On Thu, Jul 02, 2020 at 06:35:31PM +0200, Vlastimil Babka wrote:
> On 7/2/20 6:22 PM, Michal Hocko wrote:
> > On Wed 01-07-20 11:45:52, Roman Gushchin wrote:
> > [...]
> >> >From c97afecd32c0db5e024be9ba72f43d22974f5bcd Mon Sep 17 00:00:00 2001
> >> From: Roman Gushchin <guro@xxxxxx>
> >> Date: Wed, 1 Jul 2020 11:05:32 -0700
> >> Subject: [PATCH] mm: kmem: make memcg_kmem_enabled() irreversible
> >>
> >> Historically the kernel memory accounting was an opt-in feature, which
> >> could be enabled for individual cgroups. But now it's not true, and
> >> it's on by default both on cgroup v1 and cgroup v2. And as long as a
> >> user has at least one non-root memory cgroup, the kernel memory
> >> accounting is on. So in most setups it's either always on (if memory
> >> cgroups are in use and kmem accounting is not disabled), either always
> >> off (otherwise).
> >>
> >> memcg_kmem_enabled() is used in many places to guard the kernel memory
> >> accounting code. If memcg_kmem_enabled() can reverse from returning
> >> true to returning false (as now), we can't rely on it on release paths
> >> and have to check if it was on before.
> >>
> >> If we'll make memcg_kmem_enabled() irreversible (always returning true
> >> after returning it for the first time), it'll make the general logic
> >> more simple and robust.

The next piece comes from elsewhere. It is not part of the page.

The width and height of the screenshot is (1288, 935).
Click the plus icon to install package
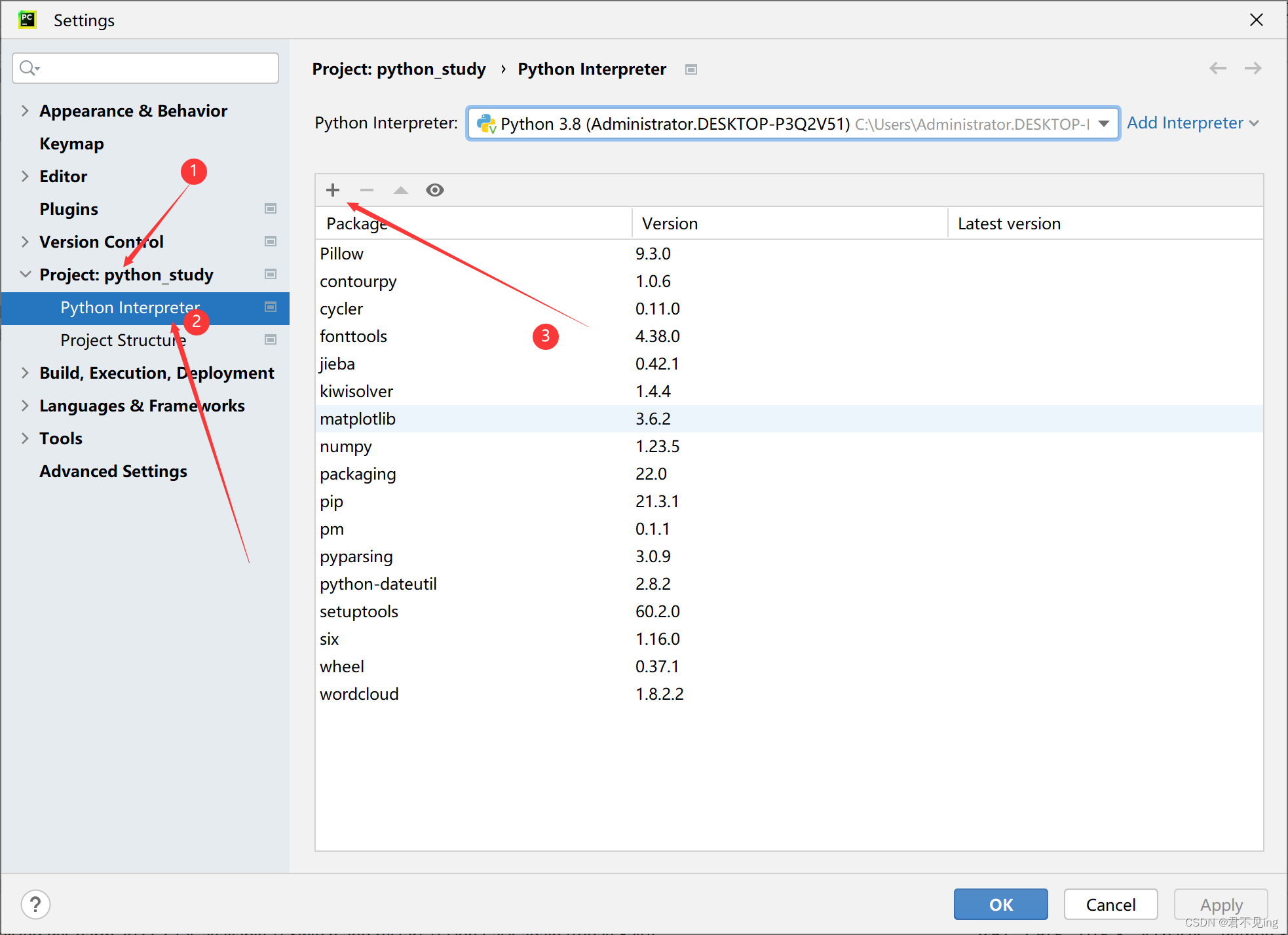(333, 190)
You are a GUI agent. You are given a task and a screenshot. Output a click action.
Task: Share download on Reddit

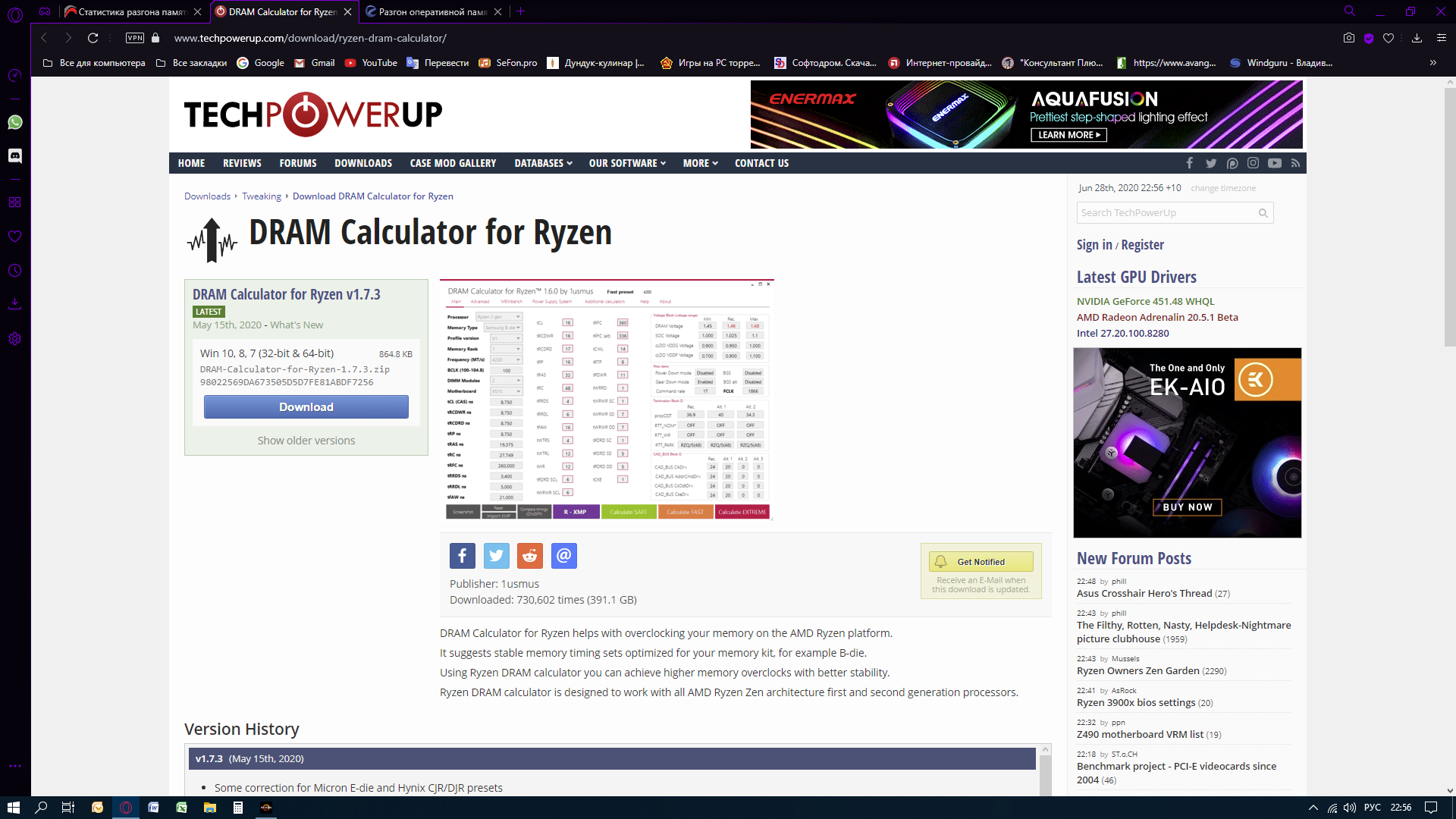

It also will allow to guard some checks which
> >> otherwise would stay unguarded.
> >>
> >> Signed-off-by: Roman Gushchin <guro@xxxxxx>
>
> Fixes: ? or let Andrew squash it to some patch of your series (it's in mmotm I
> think)?

Hm, it's actually complicated. One obvious case was added by
"mm: memcg/slab: save obj_cgroup for non-root slab objects",
which is currently in the mm tree, so no stable hash.

But I suspect that there are more cases where we just silently leaking
a memcg reference. But because the whole setup (going back and forth
between 0 and 1+ memory cgroups) can not be easily found in the real life,
nobody cares. So I don't think we really need a stable backport.

So IMO the best option is to put it as a standalone patch _before_
my series. Does it sound good to you?

>
> Acked-by: Vlastimil Babka <vbabka@xxxxxxx>

Thanks!

>
> But see below:
>
> >> ---
> >> mm/memcontrol.c | 6 ++----
> >> 1 file changed, 2 insertions(+), 4 deletions(-)
> >>
> >> diff --git a/mm/memcontrol.c b/mm/memcontrol.c
> >> index 50ae77f3985e..2d018a51c941 100644
> >> --- a/mm/memcontrol.c
> >> +++ b/mm/memcontrol.c
> >> @@ -3582,7 +3582,8 @@ static int memcg_online_kmem(struct mem_cgroup *memcg)
> >> objcg->memcg = memcg;
> >> rcu_assign_pointer(memcg->objcg, objcg);
> >>
> >> - static_branch_inc(&memcg_kmem_enabled_key);
> >> + if (!memcg_kmem_enabled())
> >> + static_branch_inc(&memcg_kmem_enabled_key);
> >
> > Wouldn't be static_branch_enable() more readable?
>
> Yes, and drop the if(). It will just do nothing and return if already enabled.
> Maybe slightly less efficient, but this is not a fast path anyway, and it feels
> weird to modify the static key in a branch controlled by the static key itself
> (CC peterz in case he wants to add something).

Ok, will do in v2.

Thanks!